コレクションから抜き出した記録
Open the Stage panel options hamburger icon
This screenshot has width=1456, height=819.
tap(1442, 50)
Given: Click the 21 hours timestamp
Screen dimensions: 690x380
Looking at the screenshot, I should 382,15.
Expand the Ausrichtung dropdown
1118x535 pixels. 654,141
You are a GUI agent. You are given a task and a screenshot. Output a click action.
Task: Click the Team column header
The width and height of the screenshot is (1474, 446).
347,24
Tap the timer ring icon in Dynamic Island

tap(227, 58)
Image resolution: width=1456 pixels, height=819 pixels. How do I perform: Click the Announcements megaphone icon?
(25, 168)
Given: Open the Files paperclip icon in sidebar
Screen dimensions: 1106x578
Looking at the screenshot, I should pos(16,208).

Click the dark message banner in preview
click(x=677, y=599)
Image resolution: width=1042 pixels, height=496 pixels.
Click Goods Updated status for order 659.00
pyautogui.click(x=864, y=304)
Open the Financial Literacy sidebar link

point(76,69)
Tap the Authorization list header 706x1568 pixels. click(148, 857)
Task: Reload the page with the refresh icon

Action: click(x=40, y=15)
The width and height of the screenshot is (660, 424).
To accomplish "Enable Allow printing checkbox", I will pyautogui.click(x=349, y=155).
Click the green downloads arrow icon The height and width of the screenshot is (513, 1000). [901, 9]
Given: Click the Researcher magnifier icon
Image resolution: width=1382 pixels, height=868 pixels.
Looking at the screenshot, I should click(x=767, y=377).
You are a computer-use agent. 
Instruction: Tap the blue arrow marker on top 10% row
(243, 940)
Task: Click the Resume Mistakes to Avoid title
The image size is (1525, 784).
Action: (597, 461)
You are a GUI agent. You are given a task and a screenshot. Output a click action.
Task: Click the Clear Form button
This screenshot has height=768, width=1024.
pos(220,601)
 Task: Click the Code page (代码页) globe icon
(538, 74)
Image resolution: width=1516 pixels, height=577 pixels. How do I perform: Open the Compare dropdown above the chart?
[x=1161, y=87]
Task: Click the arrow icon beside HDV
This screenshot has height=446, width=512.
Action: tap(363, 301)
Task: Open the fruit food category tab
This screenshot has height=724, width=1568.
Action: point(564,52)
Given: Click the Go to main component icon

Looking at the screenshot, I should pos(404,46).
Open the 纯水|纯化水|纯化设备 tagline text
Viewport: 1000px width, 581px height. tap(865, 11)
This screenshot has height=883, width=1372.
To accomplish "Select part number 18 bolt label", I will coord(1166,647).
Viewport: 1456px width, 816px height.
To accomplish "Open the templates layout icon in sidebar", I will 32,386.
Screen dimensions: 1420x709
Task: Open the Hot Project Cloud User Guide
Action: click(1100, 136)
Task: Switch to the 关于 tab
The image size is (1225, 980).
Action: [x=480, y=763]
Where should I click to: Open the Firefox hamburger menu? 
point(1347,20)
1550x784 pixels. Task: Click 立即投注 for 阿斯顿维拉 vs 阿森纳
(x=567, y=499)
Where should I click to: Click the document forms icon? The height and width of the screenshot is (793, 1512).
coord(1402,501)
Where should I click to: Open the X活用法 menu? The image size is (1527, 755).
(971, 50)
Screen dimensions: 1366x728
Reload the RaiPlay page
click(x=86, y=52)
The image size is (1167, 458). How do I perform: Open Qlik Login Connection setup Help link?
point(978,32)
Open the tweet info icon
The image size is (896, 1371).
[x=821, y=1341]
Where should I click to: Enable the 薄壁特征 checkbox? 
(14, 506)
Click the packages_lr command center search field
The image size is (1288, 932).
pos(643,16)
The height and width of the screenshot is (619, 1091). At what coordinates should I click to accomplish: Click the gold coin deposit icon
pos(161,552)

作業内容
上の記録をすべて書き直してください。「hamburger」を「three-line」に置き換え、それ以外は一切変えないでください。

この作業の結果
Open the Stage panel options three-line icon
This screenshot has width=1456, height=819.
tap(1442, 50)
Given: Click the 21 hours timestamp
Screen dimensions: 690x380
Looking at the screenshot, I should 382,15.
Expand the Ausrichtung dropdown
1118x535 pixels. 654,141
You are a GUI agent. You are given a task and a screenshot. Output a click action.
Task: Click the Team column header
The width and height of the screenshot is (1474, 446).
347,24
Tap the timer ring icon in Dynamic Island

tap(227, 58)
Image resolution: width=1456 pixels, height=819 pixels. How do I perform: Click the Announcements megaphone icon?
(25, 168)
Given: Open the Files paperclip icon in sidebar
Screen dimensions: 1106x578
Looking at the screenshot, I should pos(16,208).

Click the dark message banner in preview
click(x=677, y=599)
Image resolution: width=1042 pixels, height=496 pixels.
Click Goods Updated status for order 659.00
pyautogui.click(x=864, y=304)
Open the Financial Literacy sidebar link

point(76,69)
Tap the Authorization list header 706x1568 pixels. click(148, 857)
Task: Reload the page with the refresh icon

Action: click(x=40, y=15)
The width and height of the screenshot is (660, 424).
To accomplish "Enable Allow printing checkbox", I will pyautogui.click(x=349, y=155).
Click the green downloads arrow icon The height and width of the screenshot is (513, 1000). [901, 9]
Given: Click the Researcher magnifier icon
Image resolution: width=1382 pixels, height=868 pixels.
Looking at the screenshot, I should click(x=767, y=377).
You are a computer-use agent. 
Instruction: Tap the blue arrow marker on top 10% row
(243, 940)
Task: Click the Resume Mistakes to Avoid title
The image size is (1525, 784).
Action: (597, 461)
You are a GUI agent. You are given a task and a screenshot. Output a click action.
Task: Click the Clear Form button
This screenshot has height=768, width=1024.
pos(220,601)
 Task: Click the Code page (代码页) globe icon
(538, 74)
Image resolution: width=1516 pixels, height=577 pixels. How do I perform: Open the Compare dropdown above the chart?
[x=1161, y=87]
Task: Click the arrow icon beside HDV
This screenshot has height=446, width=512.
Action: tap(363, 301)
Task: Open the fruit food category tab
This screenshot has height=724, width=1568.
Action: point(564,52)
Given: Click the Go to main component icon

Looking at the screenshot, I should pos(404,46).
Open the 纯水|纯化水|纯化设备 tagline text
Viewport: 1000px width, 581px height. tap(865, 11)
This screenshot has height=883, width=1372.
To accomplish "Select part number 18 bolt label", I will coord(1166,647).
Viewport: 1456px width, 816px height.
To accomplish "Open the templates layout icon in sidebar", I will 32,386.
Screen dimensions: 1420x709
Task: Open the Hot Project Cloud User Guide
Action: click(1100, 136)
Task: Switch to the 关于 tab
The image size is (1225, 980).
Action: [x=480, y=763]
Where should I click to: Open the Firefox three-line menu? 
point(1347,20)
1550x784 pixels. Task: Click 立即投注 for 阿斯顿维拉 vs 阿森纳
(x=567, y=499)
Where should I click to: Click the document forms icon? The height and width of the screenshot is (793, 1512).
coord(1402,501)
Where should I click to: Open the X活用法 menu? The image size is (1527, 755).
(971, 50)
Screen dimensions: 1366x728
Reload the RaiPlay page
click(x=86, y=52)
The image size is (1167, 458). How do I perform: Open Qlik Login Connection setup Help link?
point(978,32)
Open the tweet info icon
The image size is (896, 1371).
[x=821, y=1341]
Where should I click to: Enable the 薄壁特征 checkbox? 
(14, 506)
Click the packages_lr command center search field
The image size is (1288, 932).
pos(643,16)
The height and width of the screenshot is (619, 1091). At what coordinates should I click to accomplish: Click the gold coin deposit icon
pos(161,552)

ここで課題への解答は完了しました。